OBJETIVO DO EXERCÍCIO
No trecho de origem, até quando vai a intervenção federal no Distrito Federal?

TRECHO DE ORIGEM
Agora, trancas à porta depois da casa assaltada. Dirão antes tarde do que nunca. Mas fica um travo amargo. Um Presidente que se viu trancafiado por quase 20 meses; que viu sua pupila ser destronada, por manobras escabrosas (a Presidenta Dilma não roubou nada!!!, ao contrário dos seus julgadores no Congresso Nacional) no meio do segundo mandato; tinha o dever e a obrigação de ser desconfiado e, principalmente, precavido. No meio de tudo isso, por onde andou o Ministro Responsável pela Segurança Institucional? Não creio que a intervenção federal no Distrito Federal, durando até 31 de janeiro próximo, seja a solução para a paz e a tranquilidade que o Executivo da União e seu Chefe precisam para dar conta dos ingentes desafios que têm pela frente. E o pior é que agora toda a ação mais musculada que venha a acontecer ficará sob o escrutínio de meio mundo e os detratores do Presidente Lula estarão mais do que prontos para o julgar e condenar.

DADOS BRUTOS

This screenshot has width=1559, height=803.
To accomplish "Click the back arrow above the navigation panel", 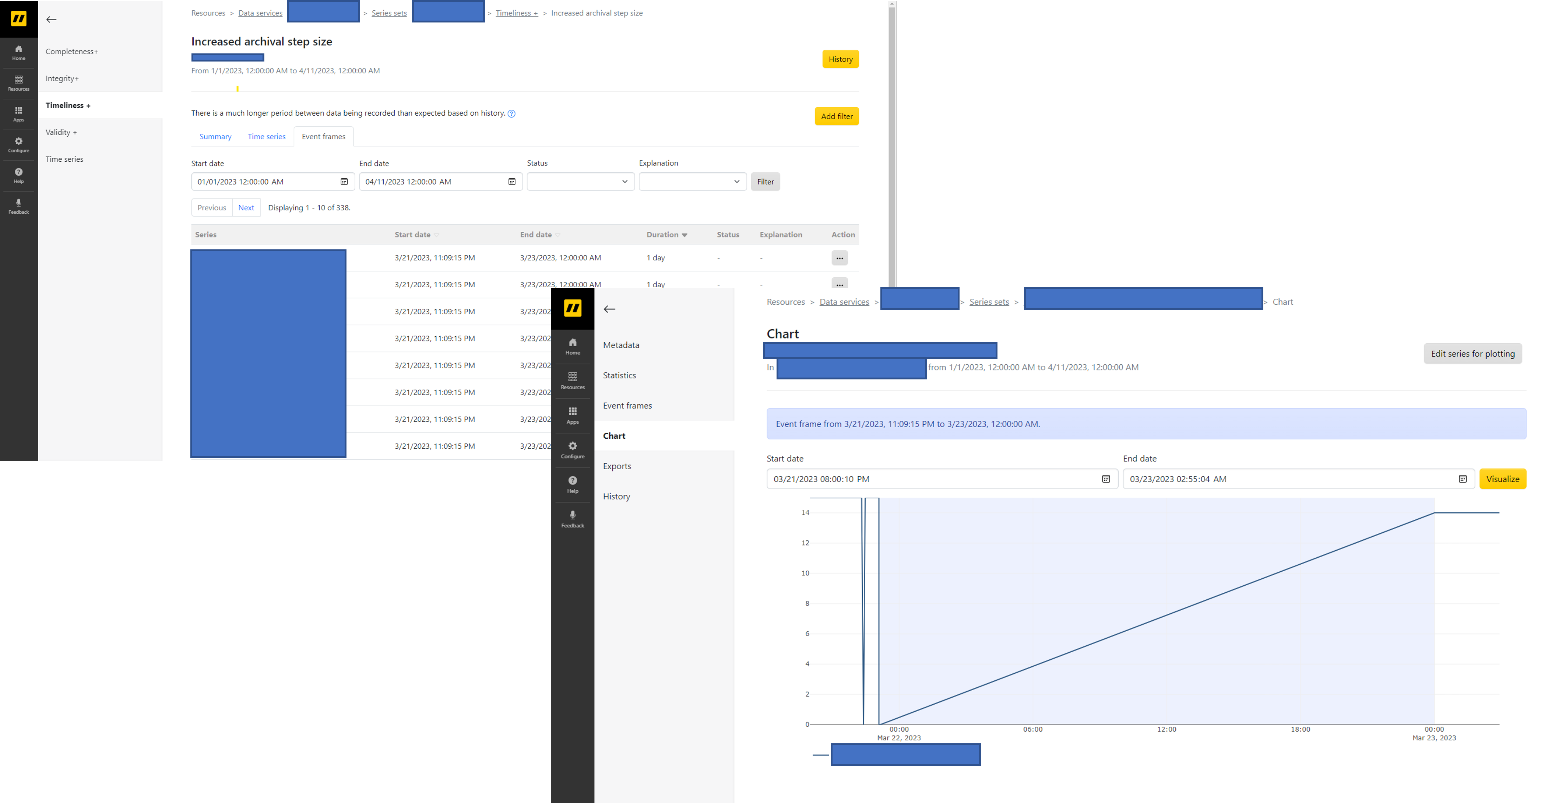I will pyautogui.click(x=51, y=19).
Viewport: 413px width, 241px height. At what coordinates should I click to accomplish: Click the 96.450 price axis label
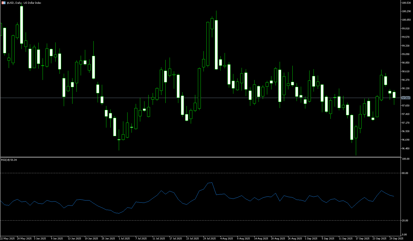click(x=406, y=149)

TAREFA CONCLUÍDA
Até 31 de janeiro próximo.